Before reverting back to a home office I was managing my remote team from our dedicated co-working space for the last year. Now, I can clearly see the difference because home office requires an incredible self-discipline otherwise you’re risking in losing momentum. The best way to stop slacking and get things rolling that currently works for me, is to follow the same process as you used to follow while working in the office mode. I’m getting up, dressing up, having breakfast and getting to work immediately without any delays or excuses. A couple of rounds in Modern Warfare just to start the day will practically ruin it, so I’m trying not to get distracted at any cost. And put your phone away, that helps for 100%.

Thanks to Dan Buzan co-founder at Contega Media

75) Limit Distractions

I’ve run a remote company for 4 years and my keys to success are to create a schedule (and stick to it) so you have a clear start and finish time. I also limit distractions. I turn off notifications that aren’t time-sensitive and limit household distractions. I take a break every hour to get a coffee or stretch but I don’t do household chores. I keep work for work as I would in an office.

Thanks to Krista Neher, CEO of Boot Camp Digital

76) Set A Clear Path

Managing a remote team can be a challenge. At Topflight Apps, I set myself on a clear path from the very beginning: I’m after top talents regardless of their location. So as you can imagine, at first, things were a bit hectic. We’ve been through various tools trying to coordinate our efforts, like Trello, Basecamp, and similar. Today we work in ClickUp and might switch to Jira someday, but the insight we’ve discovered is that it’s not really about software your team relies on. It’s about communicating your ideas clearly, being patient to get a reply, and then making sure that you’re understood. Messages in Slack do not convey the tone, as many of us have recently discovered. So recording a voice memo is sometimes worth an hour of back-and-forth chatting. That’s it: communicate clearly, listen, and be patient. And you’ll succeed.

Thanks to Joe Tuan, Founder of Topflight Apps

77) Dedicated Time

Dedicated time for working is essential. It is very easy to get lost to the chaos, work more or less while being remote without a sense of time.

Dedicating specific parts of your day as “work time” helps me get in the mindset of working.

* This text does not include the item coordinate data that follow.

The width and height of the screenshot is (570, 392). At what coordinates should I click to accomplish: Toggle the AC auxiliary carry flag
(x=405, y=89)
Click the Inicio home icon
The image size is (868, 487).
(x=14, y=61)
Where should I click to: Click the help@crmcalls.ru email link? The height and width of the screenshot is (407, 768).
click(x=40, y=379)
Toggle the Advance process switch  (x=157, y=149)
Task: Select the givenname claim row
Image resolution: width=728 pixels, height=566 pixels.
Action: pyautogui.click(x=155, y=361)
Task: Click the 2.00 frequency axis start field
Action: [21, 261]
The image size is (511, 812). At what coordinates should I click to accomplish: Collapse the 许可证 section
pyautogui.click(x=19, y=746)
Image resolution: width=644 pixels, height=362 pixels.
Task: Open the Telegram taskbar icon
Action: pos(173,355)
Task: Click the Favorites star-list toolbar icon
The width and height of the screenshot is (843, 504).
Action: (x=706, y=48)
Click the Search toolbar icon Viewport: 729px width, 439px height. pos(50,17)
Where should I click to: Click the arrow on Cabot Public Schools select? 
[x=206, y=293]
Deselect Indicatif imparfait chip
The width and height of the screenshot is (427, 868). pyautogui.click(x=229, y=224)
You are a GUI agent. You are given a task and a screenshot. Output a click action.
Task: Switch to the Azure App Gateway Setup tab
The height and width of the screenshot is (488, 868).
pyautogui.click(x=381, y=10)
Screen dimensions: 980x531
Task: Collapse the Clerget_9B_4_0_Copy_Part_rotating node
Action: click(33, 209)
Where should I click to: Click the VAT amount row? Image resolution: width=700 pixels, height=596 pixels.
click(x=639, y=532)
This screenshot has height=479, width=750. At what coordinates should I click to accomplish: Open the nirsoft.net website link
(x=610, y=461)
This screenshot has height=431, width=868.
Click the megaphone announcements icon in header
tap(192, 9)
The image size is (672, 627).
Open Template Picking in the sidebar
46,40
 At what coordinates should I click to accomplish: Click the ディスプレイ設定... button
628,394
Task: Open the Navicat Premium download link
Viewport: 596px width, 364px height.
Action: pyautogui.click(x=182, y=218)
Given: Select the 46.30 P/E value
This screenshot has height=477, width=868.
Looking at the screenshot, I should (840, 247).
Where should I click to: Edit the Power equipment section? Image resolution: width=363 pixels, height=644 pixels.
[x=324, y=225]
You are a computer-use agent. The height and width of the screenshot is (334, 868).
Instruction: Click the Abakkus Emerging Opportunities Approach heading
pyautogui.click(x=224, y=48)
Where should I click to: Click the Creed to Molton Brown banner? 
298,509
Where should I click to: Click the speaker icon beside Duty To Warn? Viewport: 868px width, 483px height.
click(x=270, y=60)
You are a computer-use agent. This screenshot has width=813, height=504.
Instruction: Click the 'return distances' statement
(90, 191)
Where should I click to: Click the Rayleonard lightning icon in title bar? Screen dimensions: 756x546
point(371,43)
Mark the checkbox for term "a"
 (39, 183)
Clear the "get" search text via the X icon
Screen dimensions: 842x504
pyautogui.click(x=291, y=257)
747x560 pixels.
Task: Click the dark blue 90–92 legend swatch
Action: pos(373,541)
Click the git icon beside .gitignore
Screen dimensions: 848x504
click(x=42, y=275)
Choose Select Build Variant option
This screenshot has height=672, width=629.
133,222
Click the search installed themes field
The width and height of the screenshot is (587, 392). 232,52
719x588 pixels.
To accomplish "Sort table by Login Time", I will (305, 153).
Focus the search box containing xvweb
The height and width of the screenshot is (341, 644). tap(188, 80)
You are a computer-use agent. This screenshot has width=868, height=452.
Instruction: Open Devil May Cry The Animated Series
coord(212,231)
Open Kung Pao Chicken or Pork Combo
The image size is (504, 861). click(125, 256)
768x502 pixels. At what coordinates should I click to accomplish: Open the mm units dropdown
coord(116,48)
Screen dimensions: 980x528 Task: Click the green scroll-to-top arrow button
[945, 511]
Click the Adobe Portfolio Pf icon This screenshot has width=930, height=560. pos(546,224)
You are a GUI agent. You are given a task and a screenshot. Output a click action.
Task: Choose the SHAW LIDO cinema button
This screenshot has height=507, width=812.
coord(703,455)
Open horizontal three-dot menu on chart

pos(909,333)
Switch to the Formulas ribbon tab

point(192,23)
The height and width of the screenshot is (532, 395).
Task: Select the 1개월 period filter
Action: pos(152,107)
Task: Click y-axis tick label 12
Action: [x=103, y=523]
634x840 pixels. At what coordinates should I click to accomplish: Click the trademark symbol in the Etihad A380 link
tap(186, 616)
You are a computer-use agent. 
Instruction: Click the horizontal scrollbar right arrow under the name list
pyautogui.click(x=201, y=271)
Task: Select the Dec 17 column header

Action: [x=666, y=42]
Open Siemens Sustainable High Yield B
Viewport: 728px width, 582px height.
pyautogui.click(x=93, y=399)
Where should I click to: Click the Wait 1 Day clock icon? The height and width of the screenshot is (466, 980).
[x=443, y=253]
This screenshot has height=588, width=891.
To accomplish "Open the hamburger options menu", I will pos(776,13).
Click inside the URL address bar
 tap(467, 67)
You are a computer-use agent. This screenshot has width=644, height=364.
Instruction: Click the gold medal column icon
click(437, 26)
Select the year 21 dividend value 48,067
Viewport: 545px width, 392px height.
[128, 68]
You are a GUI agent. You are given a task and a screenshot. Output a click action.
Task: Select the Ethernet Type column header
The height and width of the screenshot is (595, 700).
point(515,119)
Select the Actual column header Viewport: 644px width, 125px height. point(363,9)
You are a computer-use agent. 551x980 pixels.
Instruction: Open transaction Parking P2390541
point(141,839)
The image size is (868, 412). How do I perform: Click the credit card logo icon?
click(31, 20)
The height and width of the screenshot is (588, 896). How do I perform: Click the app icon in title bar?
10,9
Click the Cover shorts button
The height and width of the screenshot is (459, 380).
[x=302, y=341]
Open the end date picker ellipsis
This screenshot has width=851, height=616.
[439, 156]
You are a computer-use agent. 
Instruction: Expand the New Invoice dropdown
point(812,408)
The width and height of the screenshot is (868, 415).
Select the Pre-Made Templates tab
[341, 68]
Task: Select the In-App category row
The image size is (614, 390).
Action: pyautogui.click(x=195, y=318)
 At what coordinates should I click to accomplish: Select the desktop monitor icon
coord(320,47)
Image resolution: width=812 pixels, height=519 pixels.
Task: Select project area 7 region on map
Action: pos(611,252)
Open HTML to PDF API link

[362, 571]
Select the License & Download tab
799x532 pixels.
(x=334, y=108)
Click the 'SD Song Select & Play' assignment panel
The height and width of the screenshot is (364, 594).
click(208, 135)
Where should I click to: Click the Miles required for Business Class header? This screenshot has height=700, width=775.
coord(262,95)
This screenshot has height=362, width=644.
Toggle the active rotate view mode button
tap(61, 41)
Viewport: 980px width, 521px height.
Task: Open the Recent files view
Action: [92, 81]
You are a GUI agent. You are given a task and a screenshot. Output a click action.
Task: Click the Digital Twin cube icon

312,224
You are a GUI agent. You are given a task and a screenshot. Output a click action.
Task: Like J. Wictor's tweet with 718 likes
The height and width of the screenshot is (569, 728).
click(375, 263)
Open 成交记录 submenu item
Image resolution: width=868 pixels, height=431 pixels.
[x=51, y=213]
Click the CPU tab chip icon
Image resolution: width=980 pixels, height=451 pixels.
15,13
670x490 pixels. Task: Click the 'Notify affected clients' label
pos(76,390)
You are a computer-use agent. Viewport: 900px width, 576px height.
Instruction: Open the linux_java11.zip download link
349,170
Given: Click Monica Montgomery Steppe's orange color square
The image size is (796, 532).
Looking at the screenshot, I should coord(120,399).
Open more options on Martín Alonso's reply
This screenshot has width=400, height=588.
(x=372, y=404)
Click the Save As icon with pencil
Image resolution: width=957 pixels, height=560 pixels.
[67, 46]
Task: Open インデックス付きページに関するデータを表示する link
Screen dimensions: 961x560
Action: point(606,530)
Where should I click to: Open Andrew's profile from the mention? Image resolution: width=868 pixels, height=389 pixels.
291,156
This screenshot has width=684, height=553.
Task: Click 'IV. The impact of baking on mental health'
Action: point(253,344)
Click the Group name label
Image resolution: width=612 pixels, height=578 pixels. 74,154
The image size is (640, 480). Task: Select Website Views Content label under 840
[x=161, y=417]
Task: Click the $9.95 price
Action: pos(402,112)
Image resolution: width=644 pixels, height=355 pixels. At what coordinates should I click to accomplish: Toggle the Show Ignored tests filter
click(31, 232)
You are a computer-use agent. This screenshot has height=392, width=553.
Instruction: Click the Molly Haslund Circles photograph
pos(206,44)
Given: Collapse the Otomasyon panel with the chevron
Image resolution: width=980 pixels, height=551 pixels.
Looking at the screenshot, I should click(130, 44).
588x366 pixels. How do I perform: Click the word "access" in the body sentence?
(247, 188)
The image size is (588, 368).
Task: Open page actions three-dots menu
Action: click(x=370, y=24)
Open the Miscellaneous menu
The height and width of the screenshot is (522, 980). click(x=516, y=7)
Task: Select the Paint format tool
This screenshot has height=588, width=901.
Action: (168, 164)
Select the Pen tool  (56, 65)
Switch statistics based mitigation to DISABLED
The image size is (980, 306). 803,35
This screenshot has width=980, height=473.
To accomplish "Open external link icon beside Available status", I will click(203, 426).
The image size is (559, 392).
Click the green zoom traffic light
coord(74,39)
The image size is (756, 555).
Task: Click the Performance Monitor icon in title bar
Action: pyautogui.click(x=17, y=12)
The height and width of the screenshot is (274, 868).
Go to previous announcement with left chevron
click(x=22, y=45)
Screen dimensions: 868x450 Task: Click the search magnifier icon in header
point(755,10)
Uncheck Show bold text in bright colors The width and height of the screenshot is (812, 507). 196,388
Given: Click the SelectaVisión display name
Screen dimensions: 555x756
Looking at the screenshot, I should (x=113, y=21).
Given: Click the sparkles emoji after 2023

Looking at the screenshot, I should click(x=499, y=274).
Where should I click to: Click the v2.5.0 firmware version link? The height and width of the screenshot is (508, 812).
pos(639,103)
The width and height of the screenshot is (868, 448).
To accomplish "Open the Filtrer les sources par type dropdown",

I usually designate a time between 9am-1pm and 3pm – 7pm as my working times. It’s time I know I should be working rather than doing anything else, and helps to avoid procrastination.

An additional tip for remote working teams: For my team, we have designated video meeting times every Friday and we try to keep up either by video calls or Slack through the week, especially on the morning. It’s essential for remote workers to not feel isolated while working from home, it can lead to low morale or even depression.

Thanks to Nick Malekos, Senior Marketer & Head of Content at LearnWorlds

78) Use Asynchronizing Apps

Please don’t use a chat or syncronizing app (Slack, WhatsApp, Messenger…) with your partners.

Use an asynchronizing app to collaborate (Basecamp, Trello, Asana…).

Why? Because you don’t want to be interrupted all day during your deep work!

Thanks to SEO Consultant

There are different ways that a person can focus on working remotely. The above responses are individual responses to personal and unique circumstances. Some of the methods are common sense, while others tend to the extreme. What matter is that these experts’ answers work for them, and may also work for you.